** RECORDS FOR THE TASK follows **

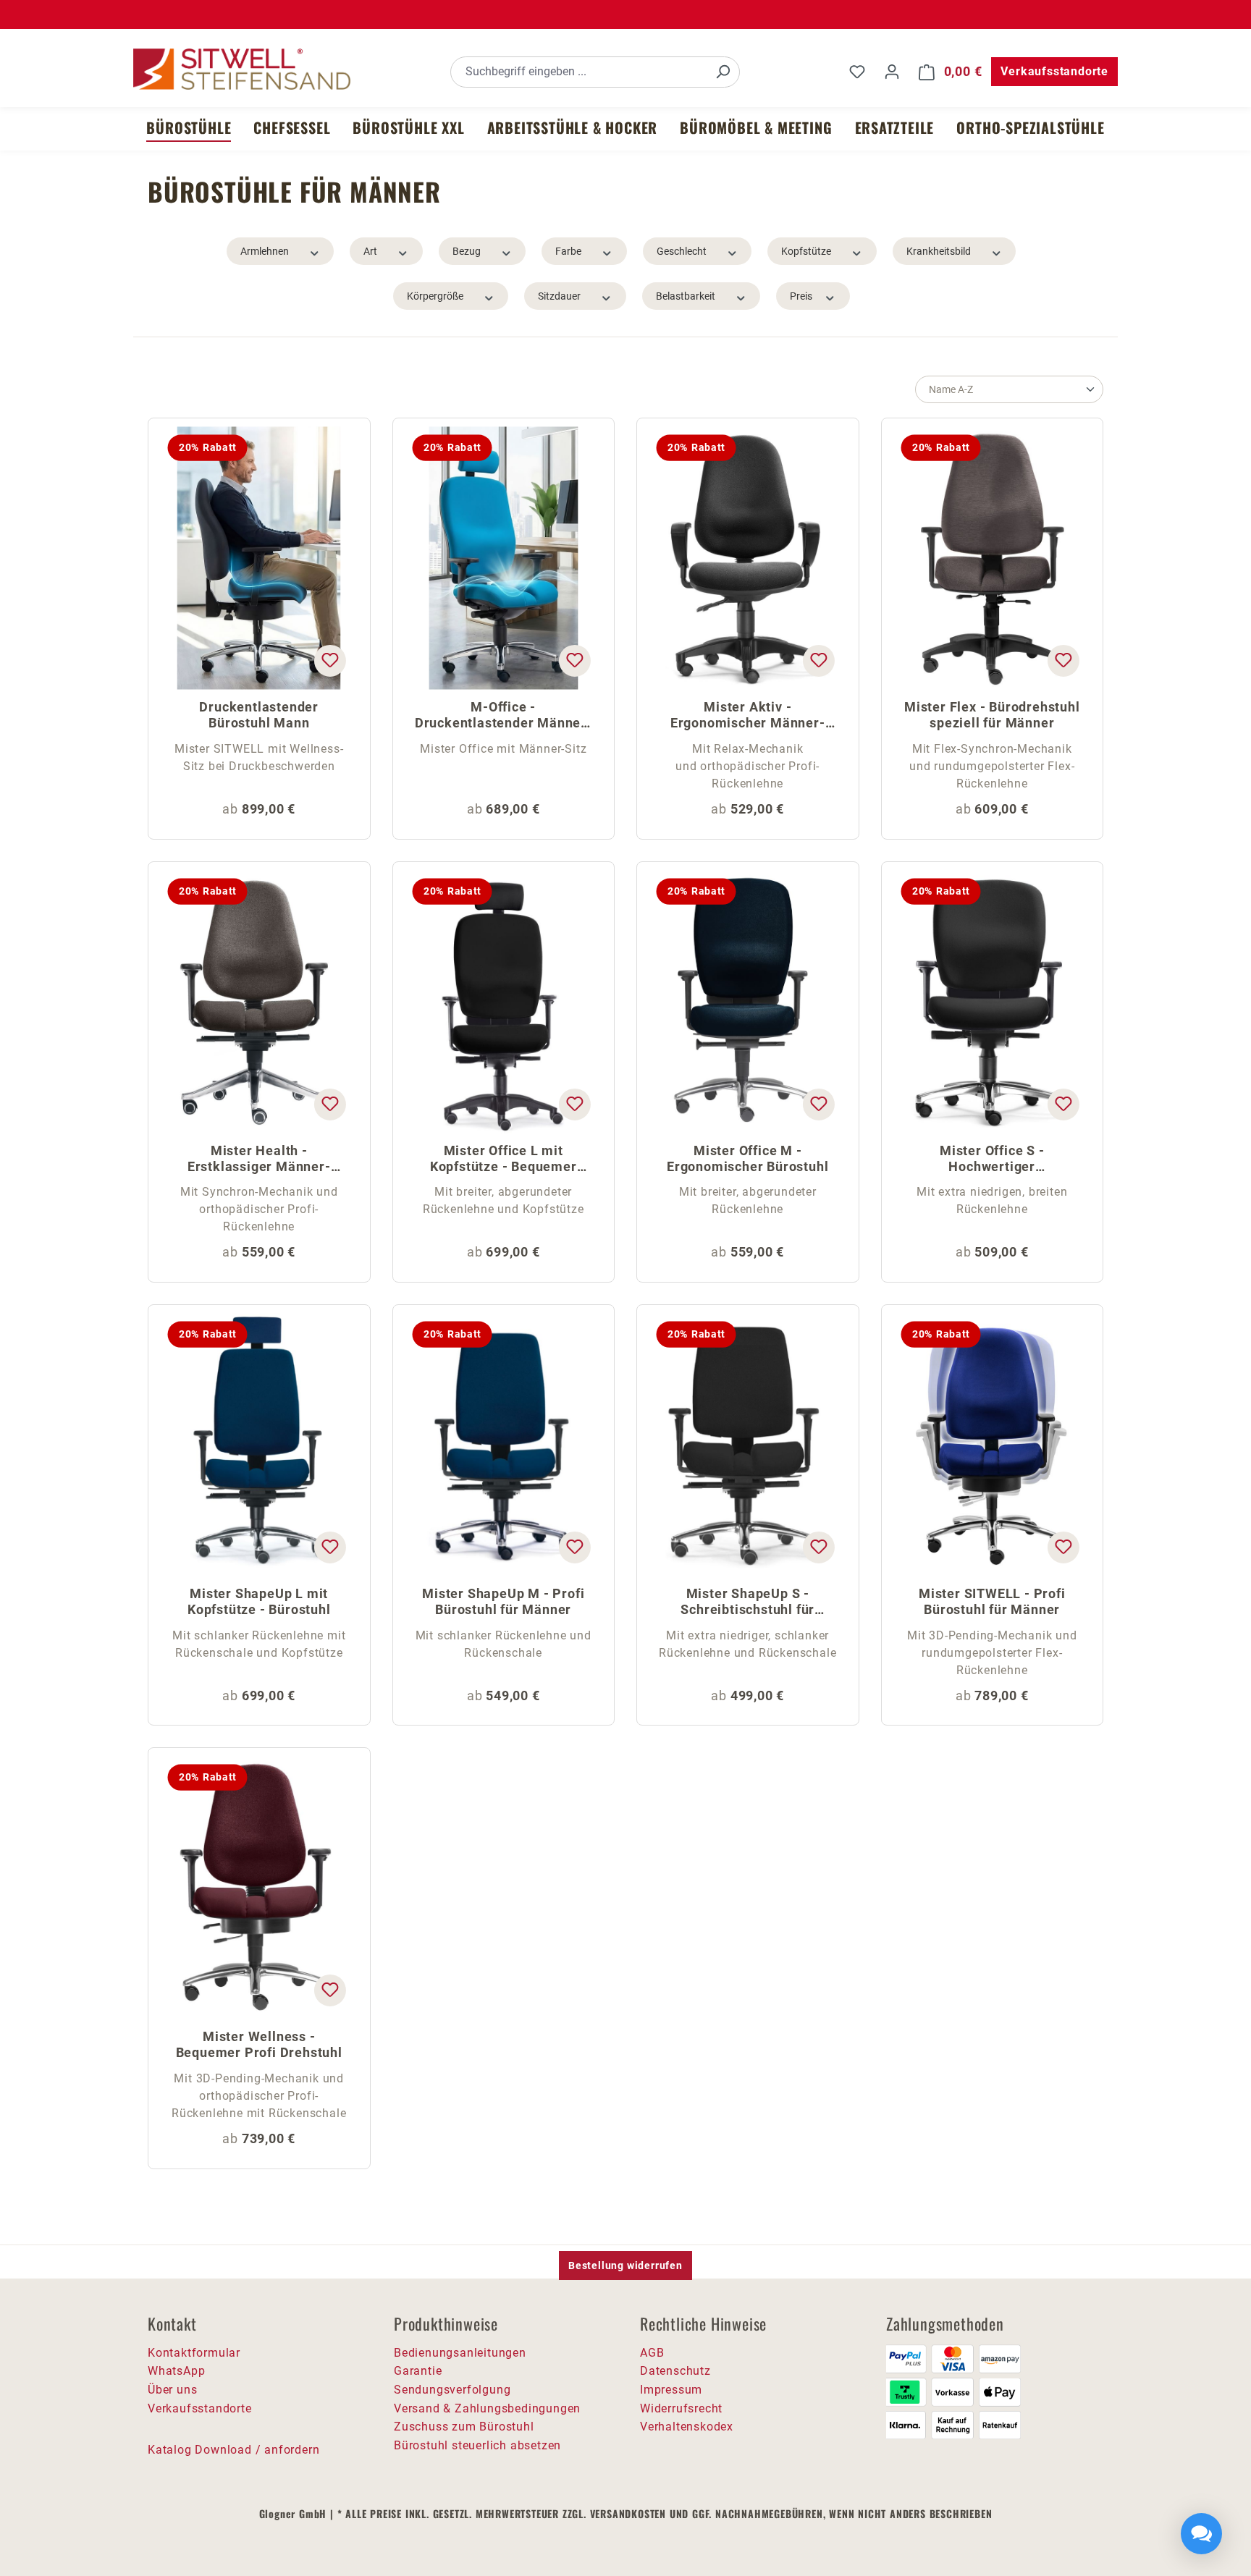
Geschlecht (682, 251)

** End of RECORDS FOR THE TASK **
** RECORDS FOR THE TASK follows **

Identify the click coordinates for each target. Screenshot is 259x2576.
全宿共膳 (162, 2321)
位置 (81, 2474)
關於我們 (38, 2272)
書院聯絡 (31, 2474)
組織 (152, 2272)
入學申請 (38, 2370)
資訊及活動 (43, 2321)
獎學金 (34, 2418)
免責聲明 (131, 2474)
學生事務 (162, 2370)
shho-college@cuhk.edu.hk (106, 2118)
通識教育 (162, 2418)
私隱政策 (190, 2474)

** End of RECORDS FOR THE TASK **

WORK INSTRUCTIONS:
Starting at the line above that contains "資訊及活動 (43, 2321)", write out each line exactly until the line that contains "私隱政策 (190, 2474)" has been written, and stop there.

SOLUTION:
資訊及活動 (43, 2321)
獎學金 (34, 2418)
免責聲明 (131, 2474)
學生事務 (162, 2370)
shho-college@cuhk.edu.hk (106, 2118)
通識教育 (162, 2418)
私隱政策 (190, 2474)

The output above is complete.